[FRAGMENTO DEL DOCUMENTO]
==============================

La medición de los espacios de trabajo le permitió demostrar con cifras que, efectivamente, las científicas del MIT —además de ser menos que los científicos— contaban proporcionalmente con menos metros cuadrados para desempeñar sus actividades profesionales. La científica pasó de esconderse en las noches a crear un grupo con sus colegas; juntas, perdieron el miedo y robustecieron su valentía. Comenzó a dedicar alrededor de veinte horas a la semana a visibilizar las discrepancias entre científicas y científicos. El esfuerzo resultó en la publicación del reporte A study on the status of women faculty in science at MIT, en 1999.

==============================

[FILAS DE DATOS]
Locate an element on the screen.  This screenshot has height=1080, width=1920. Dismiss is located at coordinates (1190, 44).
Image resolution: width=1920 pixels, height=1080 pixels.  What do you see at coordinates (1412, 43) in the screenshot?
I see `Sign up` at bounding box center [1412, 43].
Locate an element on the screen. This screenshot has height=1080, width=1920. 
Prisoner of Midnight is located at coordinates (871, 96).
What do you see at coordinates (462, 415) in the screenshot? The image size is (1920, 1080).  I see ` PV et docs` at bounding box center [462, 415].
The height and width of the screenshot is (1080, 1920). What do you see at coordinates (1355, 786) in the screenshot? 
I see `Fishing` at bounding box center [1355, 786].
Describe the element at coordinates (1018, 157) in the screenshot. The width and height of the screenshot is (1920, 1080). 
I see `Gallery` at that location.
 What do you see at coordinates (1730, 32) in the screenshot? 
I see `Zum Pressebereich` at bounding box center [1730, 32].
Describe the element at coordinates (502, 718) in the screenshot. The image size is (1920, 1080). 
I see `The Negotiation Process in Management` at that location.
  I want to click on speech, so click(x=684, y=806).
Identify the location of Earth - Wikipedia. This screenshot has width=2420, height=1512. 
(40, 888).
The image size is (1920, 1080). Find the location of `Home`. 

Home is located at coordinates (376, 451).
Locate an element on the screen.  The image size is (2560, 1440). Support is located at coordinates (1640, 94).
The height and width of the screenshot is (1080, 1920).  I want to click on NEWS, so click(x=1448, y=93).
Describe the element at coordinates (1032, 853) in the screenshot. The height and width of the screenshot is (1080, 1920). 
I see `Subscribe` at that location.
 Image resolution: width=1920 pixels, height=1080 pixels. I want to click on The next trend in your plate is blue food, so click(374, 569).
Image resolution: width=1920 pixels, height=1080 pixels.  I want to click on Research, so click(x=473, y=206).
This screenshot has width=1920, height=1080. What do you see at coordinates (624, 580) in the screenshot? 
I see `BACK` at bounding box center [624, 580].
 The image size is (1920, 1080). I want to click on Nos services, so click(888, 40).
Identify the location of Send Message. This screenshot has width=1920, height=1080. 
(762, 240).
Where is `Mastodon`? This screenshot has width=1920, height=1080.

==============================

[TAREAS Y EJERCICIOS]
[a] Responde, según el fragmento sobre las científicas del MIT:
(i) ¿Qué se midió para demostrar con cifras la diferencia entre científicas y científicos?
(ii) ¿Cuántas horas a la semana comenzó a dedicar la científica a visibilizar las discrepancias?
(iii) ¿En qué año se publicó el reporte?
[b] Reproduce sin cambios la parte del fragmento sobre las científicas del MIT que comienza con "La medición de" y sigue hasta "MIT, en 1999.".

[TUS RESPUESTAS]
[a]
(i) Los espacios de trabajo.
(ii) Alrededor de veinte horas.
(iii) En 1999.

[b]
La medición de los espacios de trabajo le permitió demostrar con cifras que, efectivamente, las científicas del MIT —además de ser menos que los científicos— contaban proporcionalmente con menos metros cuadrados para desempeñar sus actividades profesionales. La científica pasó de esconderse en las noches a crear un grupo con sus colegas; juntas, perdieron el miedo y robustecieron su valentía. Comenzó a dedicar alrededor de veinte horas a la semana a visibilizar las discrepancias entre científicas y científicos. El esfuerzo resultó en la publicación del reporte A study on the status of women faculty in science at MIT, en 1999.